* [YOUR OBJECTIVE]:
Put these lines into a JSON list of strings, one string per line, leaving out blank lines and the pictures.

* [Records for locating described items]:
-------

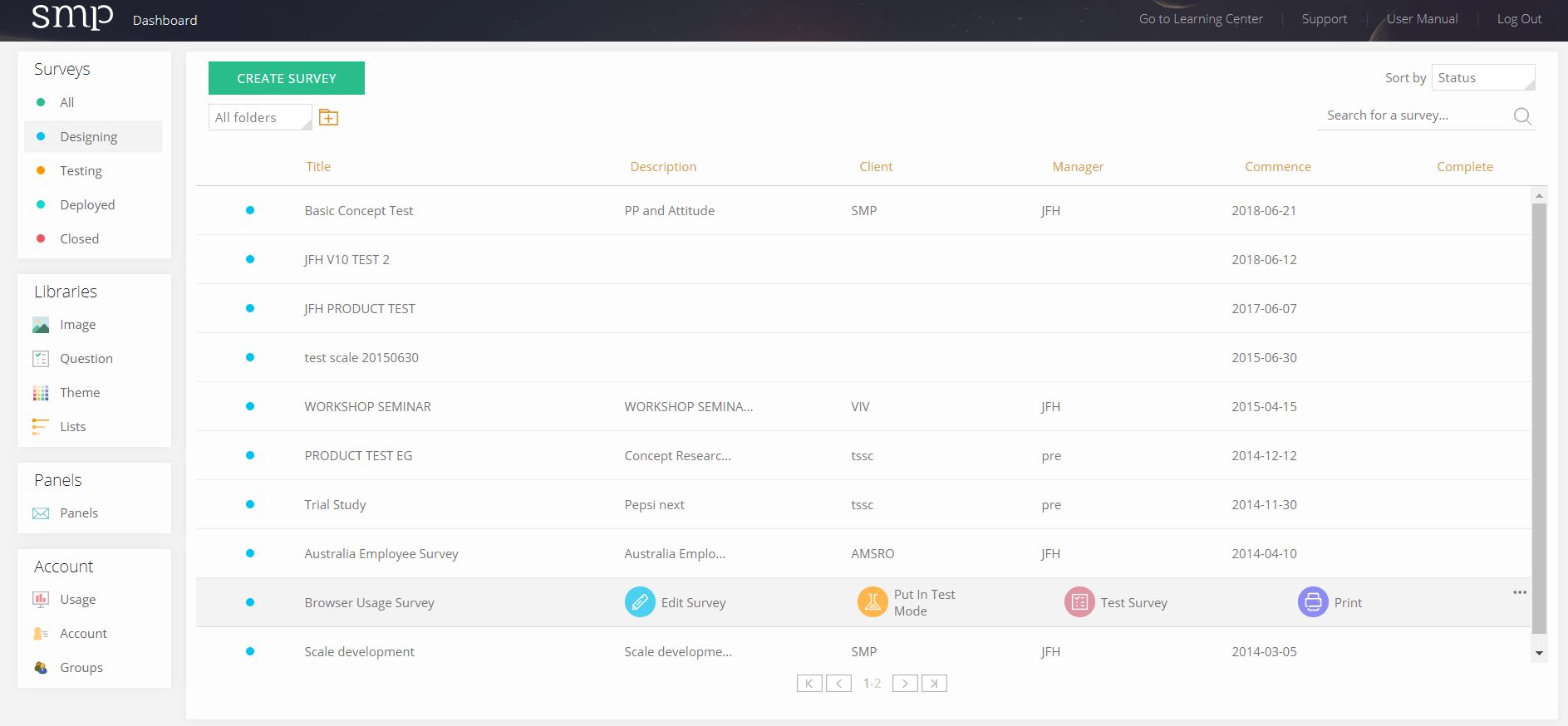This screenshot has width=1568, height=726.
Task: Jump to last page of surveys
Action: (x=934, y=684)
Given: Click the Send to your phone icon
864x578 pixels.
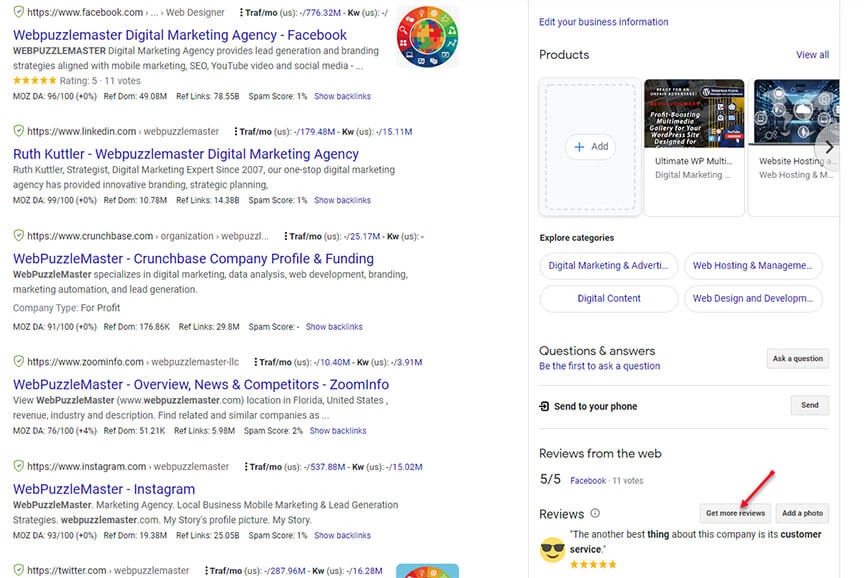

-------

* [RESPONSE]:
[
  "This screenshot has width=1568, height=726.",
  "Task: Jump to last page of surveys",
  "Action: (x=934, y=684)",
  "Given: Click the Send to your phone icon",
  "864x578 pixels."
]